:: 提示文章

「今頃読んでるの?」と言われそうだが、ダン・ブラウン氏の「ダ・ヴィンチ・コード」を読んでいる最中。昨年の大ベストセラーであり、未だ以って売れ続けている作品なので、今更内容を説明する必要も無いとは思うが、ルーヴル美術館館長が館内で死体となって発見された事からこの話は始まる。グランド・ギャラリーでレオナルド・ダ・ヴィンチの高名な素描「ウィトルウィウス的人体図」模した形で横たわる館長の死体の廻りには、意味不明なダイイング・メッセージが残されており、その謎を解明していく過程で、数々のダ・ヴィンチ絵画に隠されたキリスト教に纏わる秘密が暴かれて行くという筋立てだ。「インディー・ジョーンズ」シリーズやシドニー・シェルダン氏の作品を彷彿とさせるスリリングで先の読めない展開に、ついつい時間を忘れて読み耽ってしまう。
言葉に隠された秘密(聖杯を意味する「San Greal(杯)」が、元々は違う形で区切られていて、「Sang Real(王家の血)」の意味を有していた等。)やアナグラムに纏わる謎(花弁が女性器に似ている事から女性の象徴としても用いられる「Rose」の文字を入れ替えると、ギリシャ神話の性愛の神「Eros(エロス)」になる等。)等、興味を惹かれる内容満載なのだが、特に興味深かったのが「黄金比」に関して記された件だった。

::::
:: 提供資料

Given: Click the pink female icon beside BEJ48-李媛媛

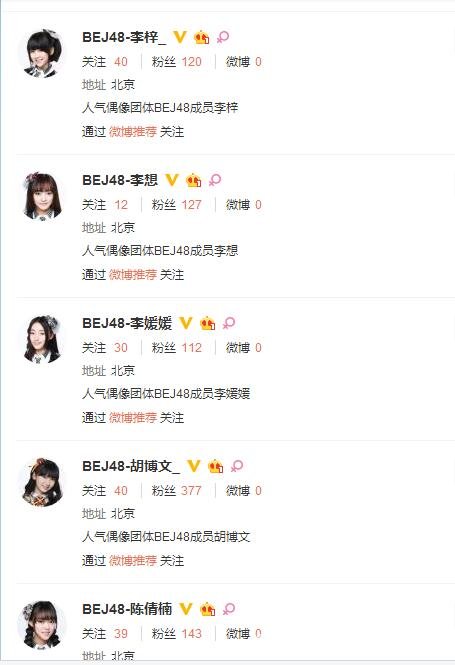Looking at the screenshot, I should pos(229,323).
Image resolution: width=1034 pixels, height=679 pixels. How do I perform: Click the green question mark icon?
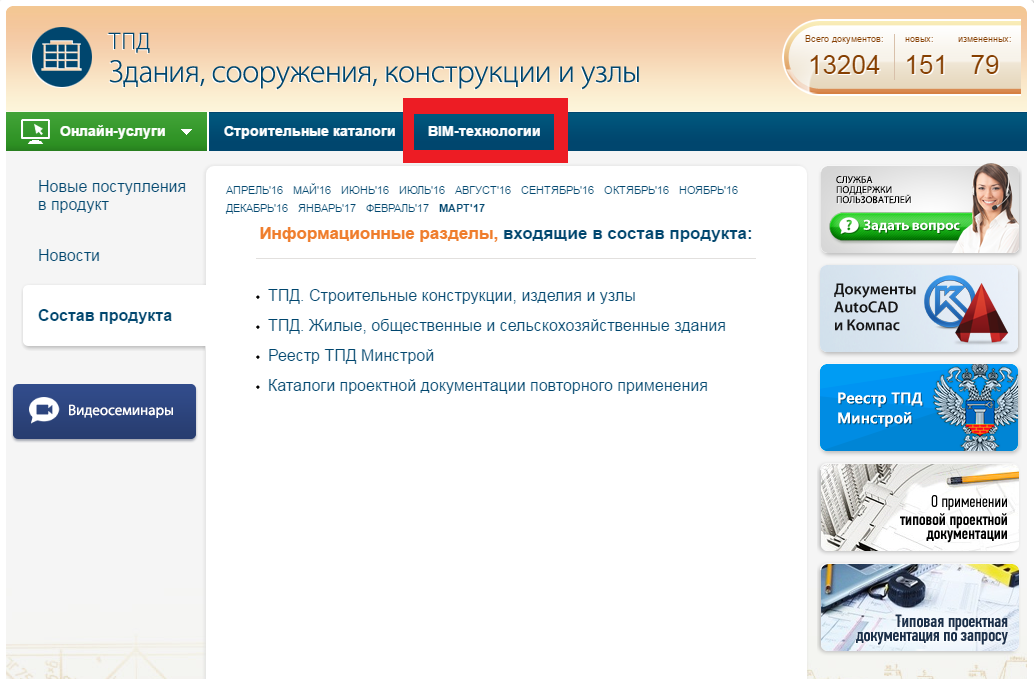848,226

::::

■ 課題内容:
『ダ・ヴィンチ・コード』を読んだ感想をつづった上の文章を、最後の文の続きから書き進めてください。 この資料は、上の文章とは別の出典から取られています。

■ 解答:
黄金比なる言葉は以前から知っていたが、具体的な事例を挙げての記述を目にしたのは初めて。作品の中で、「数学をやっている者は、「黄金比(PHI)は”H”が在る御蔭で、私立探偵(PI)よりずっと切れ者だ。」と言っている。」という台詞が在るので、理数系の人間には慣れ親しんだ用語なのかもしれないが、典型的な文系人間の自分には目新しさを覚える内容だった。
黄金比は、1.618という数値が大きな意味を持っている。森羅万象、自然界に存するあらゆる事物の基本構成に、この黄金比が関わっているというのだ。古より、重要で最も美しい数値と見做されて来た黄金比。古代人は「万物の創造主によって定められた数値に違いない。」と考え、古の科学者は神聖比率とも呼んでいたという。
具体的に書かれていた例を下記するが、これ等の数値比は不気味な程の正確さで1.618対1に迫っているのだとか。
***************************
① 蜜蜂の群れに於ける雄と雌の個体数の比率(雌÷雄)。
② オウム貝の螺旋形の直径を、それより90度内側の直径で割った数値。
③ ひまわりの頭花は逆方向の螺旋が幾つも渦巻いて並んでいるが、それぞれの渦巻きを90度内側と比較した場合の直径比。*1
④ 人体に於いて、「頭のてっぺんから足元迄の長さ」÷「ヘソから床迄の長さ」や「肩から床迄の長さ」÷「膝から床の長さ」。手の指や足の指、背骨の区切り目等々、多くの部所に黄金比が見られる。
⑤ ミケランジェロやアルブレヒト・デューラー、ダ・ヴィンチ等大家の作品構成に、意図的且つ厳格に黄金比が用いられている。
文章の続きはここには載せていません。